**Dataset excerpts**.
== Segment start ==

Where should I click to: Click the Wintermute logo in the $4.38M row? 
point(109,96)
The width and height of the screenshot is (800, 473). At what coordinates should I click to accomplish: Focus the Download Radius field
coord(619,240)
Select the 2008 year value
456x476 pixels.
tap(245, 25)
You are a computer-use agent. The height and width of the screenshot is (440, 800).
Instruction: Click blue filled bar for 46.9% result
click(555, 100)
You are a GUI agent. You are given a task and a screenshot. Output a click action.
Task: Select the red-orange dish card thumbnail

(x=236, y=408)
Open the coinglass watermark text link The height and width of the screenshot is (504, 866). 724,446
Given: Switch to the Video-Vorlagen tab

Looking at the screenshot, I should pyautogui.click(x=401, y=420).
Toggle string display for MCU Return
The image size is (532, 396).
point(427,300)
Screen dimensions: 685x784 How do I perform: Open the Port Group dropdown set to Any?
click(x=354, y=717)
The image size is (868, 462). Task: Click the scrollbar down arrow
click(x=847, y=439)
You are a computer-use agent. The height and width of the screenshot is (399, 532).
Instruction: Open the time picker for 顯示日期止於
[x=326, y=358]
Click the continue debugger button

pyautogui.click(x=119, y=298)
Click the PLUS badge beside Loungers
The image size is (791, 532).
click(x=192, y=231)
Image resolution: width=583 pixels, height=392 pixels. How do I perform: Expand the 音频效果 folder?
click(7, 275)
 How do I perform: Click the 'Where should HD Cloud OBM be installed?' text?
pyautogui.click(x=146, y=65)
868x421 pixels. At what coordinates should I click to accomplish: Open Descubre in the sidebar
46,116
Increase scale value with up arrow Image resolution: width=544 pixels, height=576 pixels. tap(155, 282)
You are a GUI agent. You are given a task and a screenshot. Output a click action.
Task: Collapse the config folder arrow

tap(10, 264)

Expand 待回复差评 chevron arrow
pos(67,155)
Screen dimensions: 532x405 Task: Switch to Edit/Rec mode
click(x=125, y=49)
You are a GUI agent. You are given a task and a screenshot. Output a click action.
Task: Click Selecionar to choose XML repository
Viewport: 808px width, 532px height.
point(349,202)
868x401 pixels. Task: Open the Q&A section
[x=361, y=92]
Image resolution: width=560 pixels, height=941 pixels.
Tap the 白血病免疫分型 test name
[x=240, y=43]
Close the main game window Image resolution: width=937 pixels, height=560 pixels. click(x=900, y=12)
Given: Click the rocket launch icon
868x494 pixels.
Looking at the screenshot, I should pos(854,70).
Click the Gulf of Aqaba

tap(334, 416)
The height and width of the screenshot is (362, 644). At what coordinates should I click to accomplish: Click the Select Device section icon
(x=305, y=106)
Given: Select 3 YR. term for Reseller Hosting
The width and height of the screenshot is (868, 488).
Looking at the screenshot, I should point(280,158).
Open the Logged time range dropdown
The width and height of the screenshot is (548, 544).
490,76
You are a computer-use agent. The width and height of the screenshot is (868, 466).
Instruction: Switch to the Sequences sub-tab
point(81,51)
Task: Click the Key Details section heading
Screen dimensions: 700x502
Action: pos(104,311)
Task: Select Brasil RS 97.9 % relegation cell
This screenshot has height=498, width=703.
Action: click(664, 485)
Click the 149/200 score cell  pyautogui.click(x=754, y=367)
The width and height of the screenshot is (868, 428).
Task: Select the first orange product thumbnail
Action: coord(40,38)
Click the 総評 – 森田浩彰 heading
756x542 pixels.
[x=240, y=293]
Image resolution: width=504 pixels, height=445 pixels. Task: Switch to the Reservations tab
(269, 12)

== Segment end ==

The required answer is each line of the data in which the word "value" appears.

Select the 2008 year value
Increase scale value with up arrow Image resolution: width=544 pixels, height=576 pixels. tap(155, 282)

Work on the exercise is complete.